Exercise directions. Take the data that follows and return it exactly.

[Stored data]
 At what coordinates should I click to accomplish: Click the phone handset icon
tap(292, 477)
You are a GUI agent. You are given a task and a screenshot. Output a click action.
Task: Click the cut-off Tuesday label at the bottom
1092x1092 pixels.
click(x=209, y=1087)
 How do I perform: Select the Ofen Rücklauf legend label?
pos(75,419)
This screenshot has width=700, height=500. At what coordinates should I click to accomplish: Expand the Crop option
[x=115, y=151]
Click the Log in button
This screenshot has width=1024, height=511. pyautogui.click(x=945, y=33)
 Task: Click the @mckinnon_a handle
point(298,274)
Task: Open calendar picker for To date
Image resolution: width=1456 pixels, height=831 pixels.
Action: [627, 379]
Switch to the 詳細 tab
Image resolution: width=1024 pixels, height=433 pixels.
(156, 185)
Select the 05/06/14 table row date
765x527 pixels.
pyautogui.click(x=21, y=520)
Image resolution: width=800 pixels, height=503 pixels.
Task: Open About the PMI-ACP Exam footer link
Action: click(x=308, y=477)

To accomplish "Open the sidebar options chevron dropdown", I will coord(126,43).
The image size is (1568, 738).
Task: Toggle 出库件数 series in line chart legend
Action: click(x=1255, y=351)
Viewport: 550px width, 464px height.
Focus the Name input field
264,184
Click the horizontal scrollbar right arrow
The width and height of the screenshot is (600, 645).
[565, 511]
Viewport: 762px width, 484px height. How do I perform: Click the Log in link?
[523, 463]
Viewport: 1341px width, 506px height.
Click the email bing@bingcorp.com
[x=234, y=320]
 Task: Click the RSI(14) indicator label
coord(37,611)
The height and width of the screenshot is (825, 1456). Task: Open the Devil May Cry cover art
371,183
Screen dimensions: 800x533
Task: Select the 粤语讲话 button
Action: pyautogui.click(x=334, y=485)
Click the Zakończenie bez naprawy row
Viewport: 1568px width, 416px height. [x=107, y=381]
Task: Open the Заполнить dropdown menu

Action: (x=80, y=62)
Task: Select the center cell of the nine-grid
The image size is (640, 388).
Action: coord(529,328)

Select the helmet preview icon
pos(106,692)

Task answer.
 At what coordinates should I click to accomplish: Click the phone handset icon
tap(292, 477)
You are a GUI agent. You are given a task and a screenshot. Output a click action.
Task: Click the cut-off Tuesday label at the bottom
1092x1092 pixels.
click(x=209, y=1087)
 How do I perform: Select the Ofen Rücklauf legend label?
pos(75,419)
This screenshot has width=700, height=500. At what coordinates should I click to accomplish: Expand the Crop option
[x=115, y=151]
Click the Log in button
This screenshot has width=1024, height=511. pyautogui.click(x=945, y=33)
 Task: Click the @mckinnon_a handle
point(298,274)
Task: Open calendar picker for To date
Image resolution: width=1456 pixels, height=831 pixels.
Action: [627, 379]
Switch to the 詳細 tab
Image resolution: width=1024 pixels, height=433 pixels.
(156, 185)
Select the 05/06/14 table row date
765x527 pixels.
pyautogui.click(x=21, y=520)
Image resolution: width=800 pixels, height=503 pixels.
Task: Open About the PMI-ACP Exam footer link
Action: click(x=308, y=477)

To accomplish "Open the sidebar options chevron dropdown", I will coord(126,43).
The image size is (1568, 738).
Task: Toggle 出库件数 series in line chart legend
Action: click(x=1255, y=351)
Viewport: 550px width, 464px height.
Focus the Name input field
264,184
Click the horizontal scrollbar right arrow
The width and height of the screenshot is (600, 645).
[565, 511]
Viewport: 762px width, 484px height. How do I perform: Click the Log in link?
[523, 463]
Viewport: 1341px width, 506px height.
Click the email bing@bingcorp.com
[x=234, y=320]
 Task: Click the RSI(14) indicator label
coord(37,611)
The height and width of the screenshot is (825, 1456). Task: Open the Devil May Cry cover art
371,183
Screen dimensions: 800x533
Task: Select the 粤语讲话 button
Action: pyautogui.click(x=334, y=485)
Click the Zakończenie bez naprawy row
Viewport: 1568px width, 416px height. [x=107, y=381]
Task: Open the Заполнить dropdown menu

Action: (x=80, y=62)
Task: Select the center cell of the nine-grid
The image size is (640, 388).
Action: coord(529,328)

Select the helmet preview icon
pos(106,692)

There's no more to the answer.